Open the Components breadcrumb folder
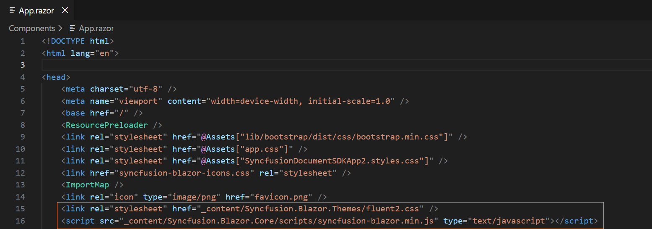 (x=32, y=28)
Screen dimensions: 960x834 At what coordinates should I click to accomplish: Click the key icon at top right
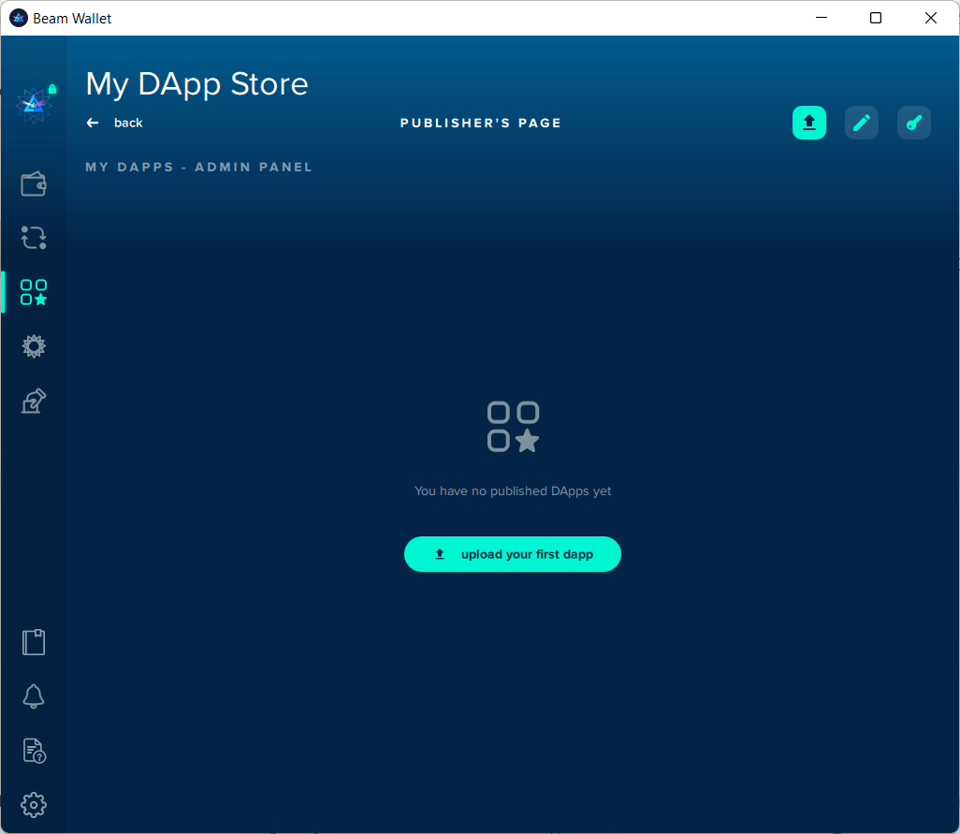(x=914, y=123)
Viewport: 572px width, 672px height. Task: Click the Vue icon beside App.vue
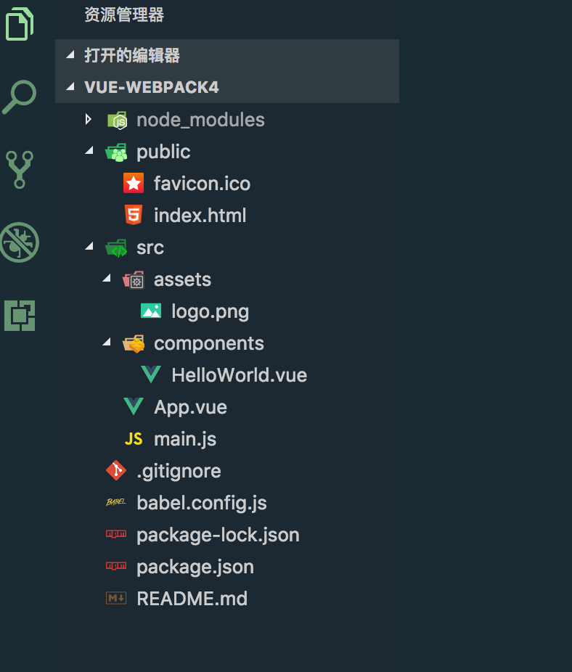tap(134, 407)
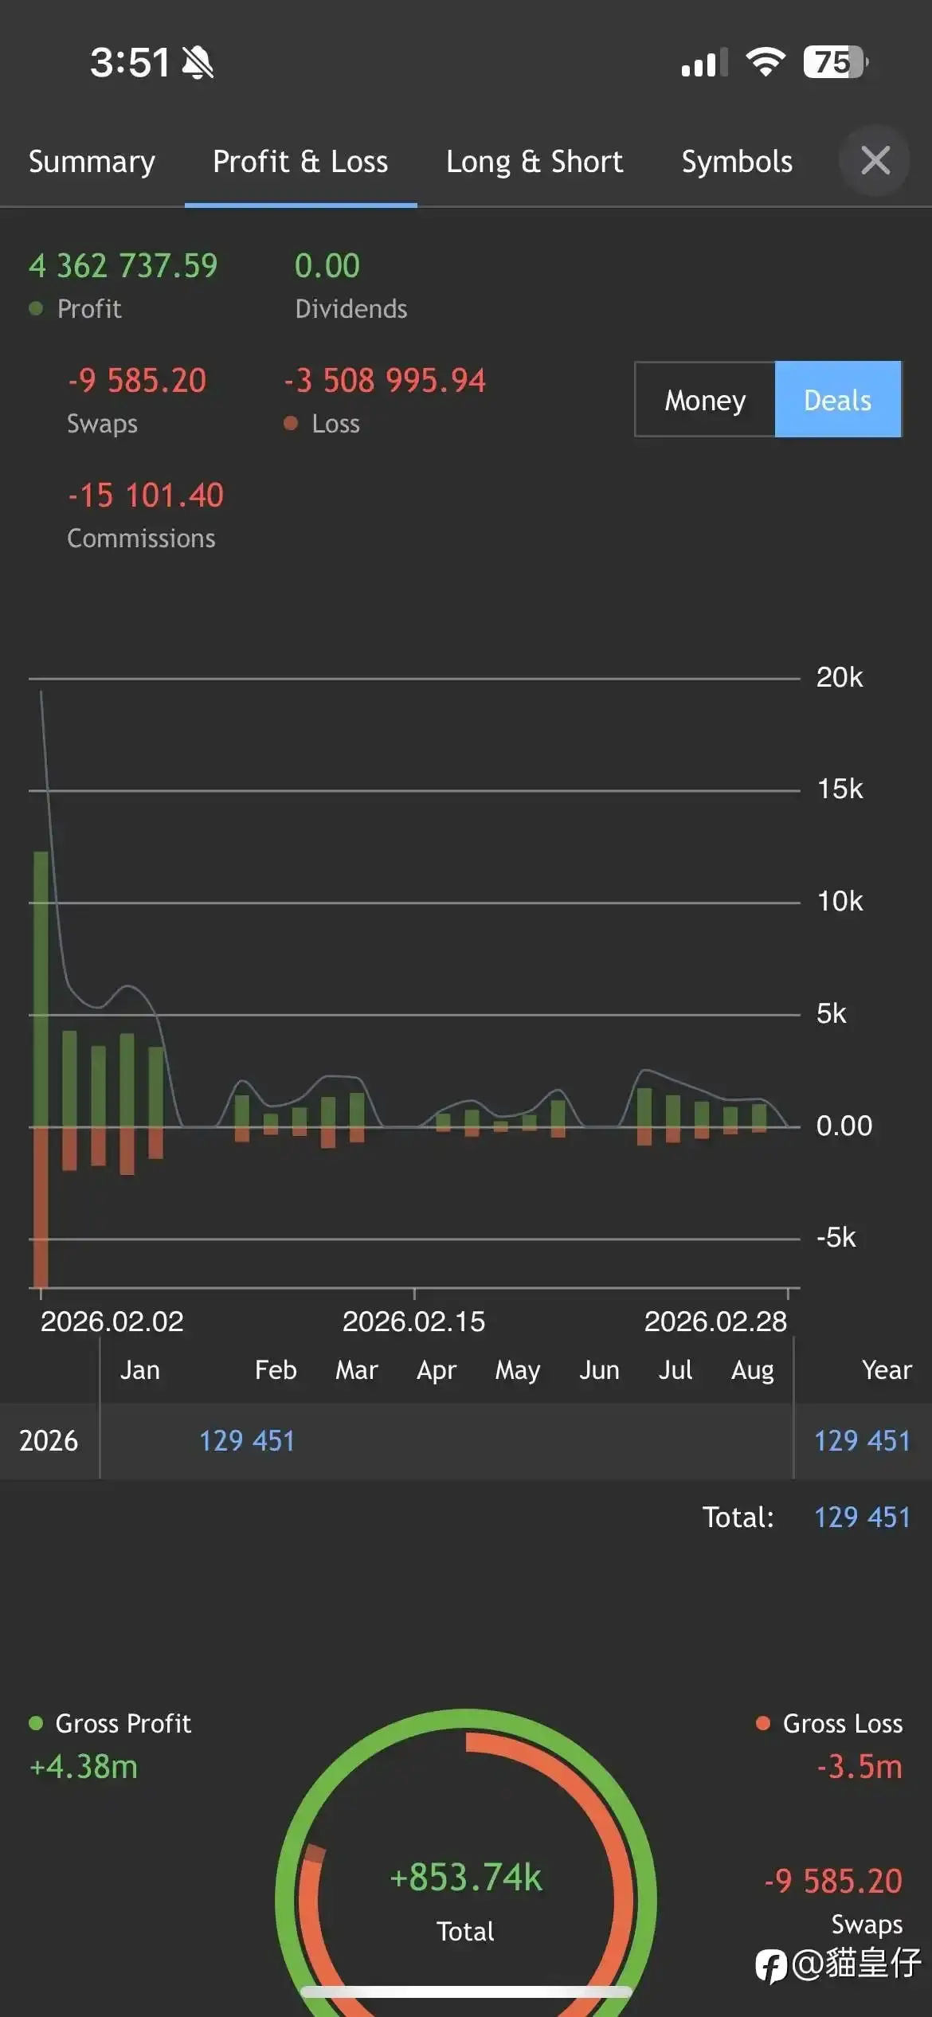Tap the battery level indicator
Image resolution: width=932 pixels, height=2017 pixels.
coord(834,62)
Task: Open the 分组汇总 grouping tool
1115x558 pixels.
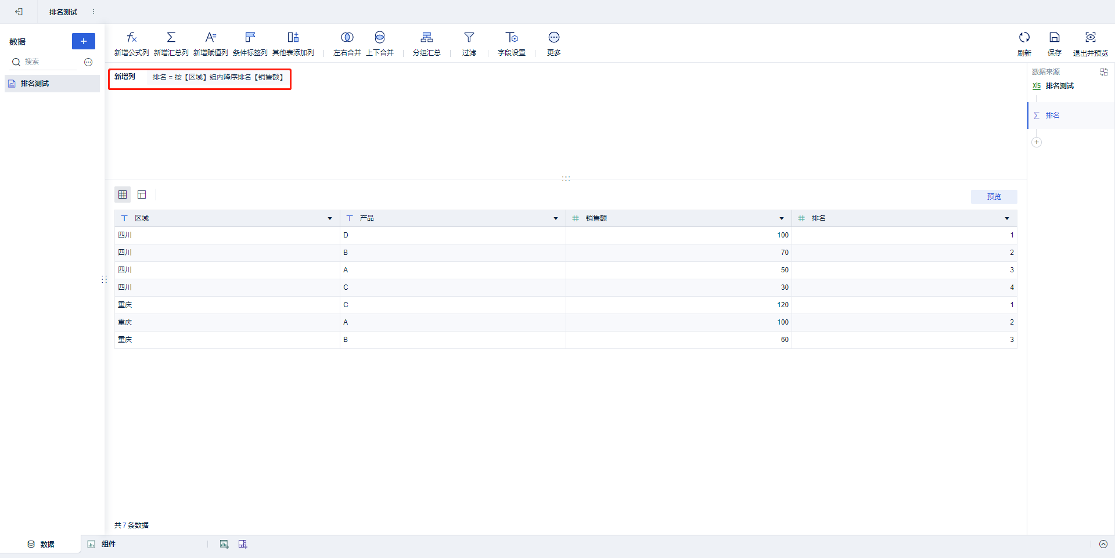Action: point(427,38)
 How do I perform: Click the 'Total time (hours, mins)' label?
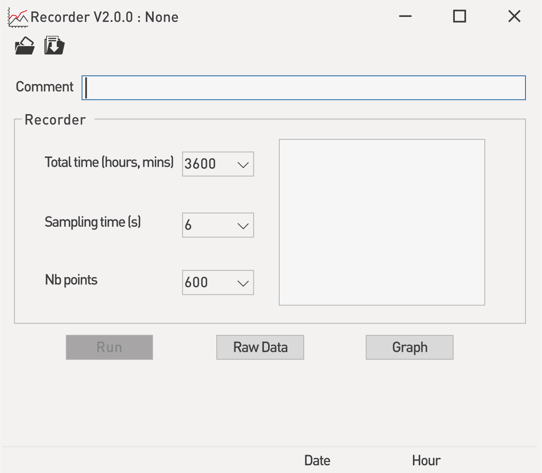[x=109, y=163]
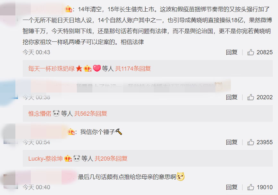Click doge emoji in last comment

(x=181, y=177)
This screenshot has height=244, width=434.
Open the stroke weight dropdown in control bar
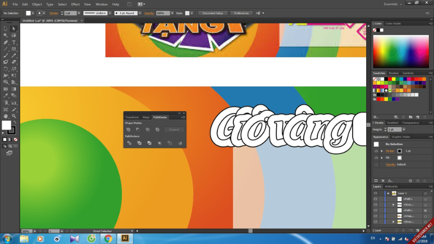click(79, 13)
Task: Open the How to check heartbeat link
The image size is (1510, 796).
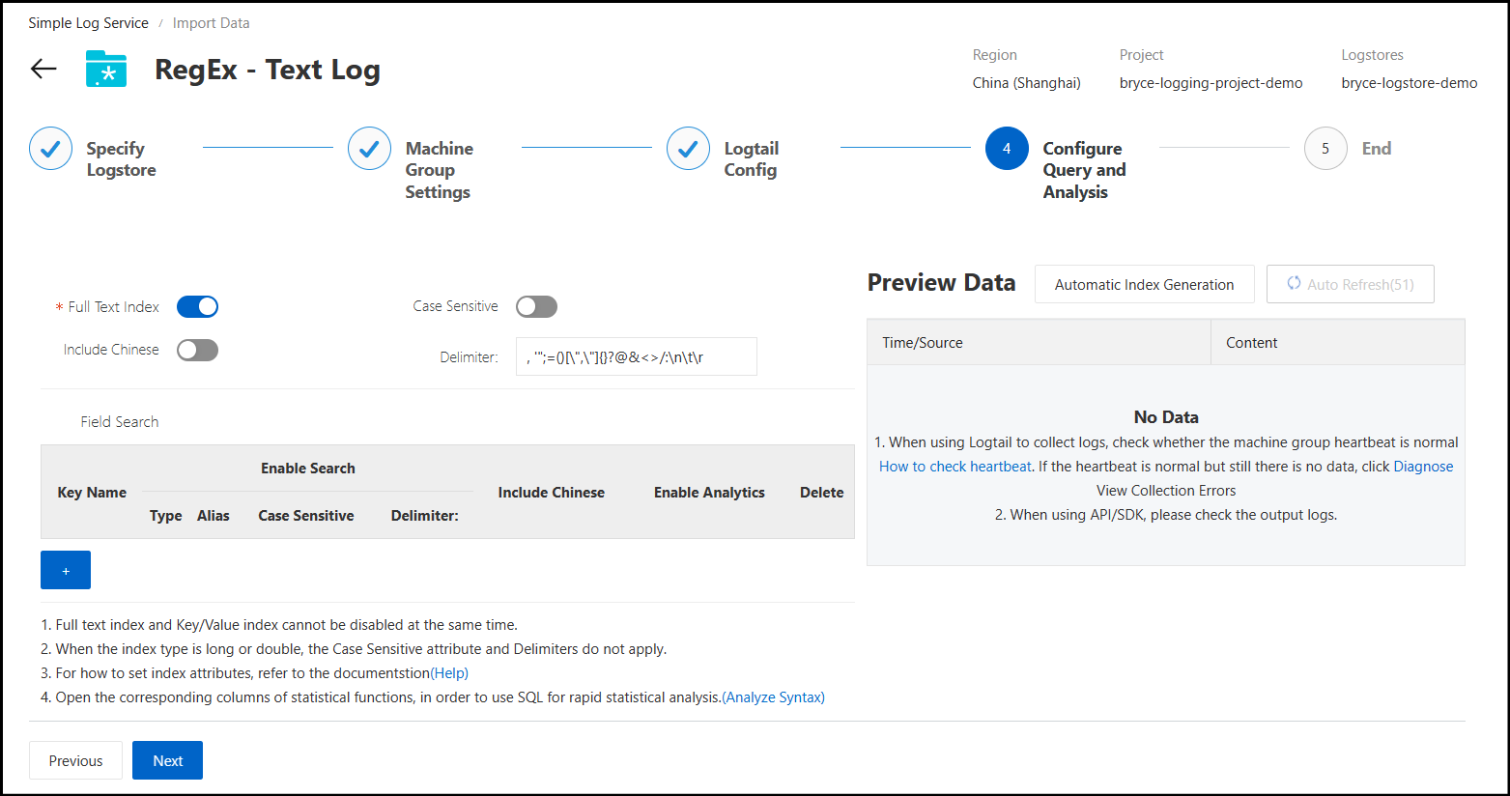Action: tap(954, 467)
====================
■ Exercise aim: Everything in the records except the pictures is to be repeated exactly.

■ Exercise solution:
Open the Components breadcrumb folder
 (x=32, y=28)
Screen dimensions: 960x834 At what coordinates should I click to accomplish: Click the key icon at top right
(x=914, y=123)
Viewport: 572px width, 672px height. Task: Click the Vue icon beside App.vue
tap(134, 407)
Tap the battery level indicator
Image resolution: width=932 pixels, height=2017 pixels.
coord(834,62)
Task: Open the 分组汇总 grouping tool
1115x558 pixels.
Action: point(427,38)
 How do I perform: Click the 'Total time (hours, mins)' label?
[x=109, y=163]
Click doge emoji in last comment

(x=181, y=177)
This screenshot has height=244, width=434.
Open the stroke weight dropdown in control bar
click(79, 13)
Task: Open the How to check heartbeat link
The image size is (1510, 796).
Action: tap(954, 467)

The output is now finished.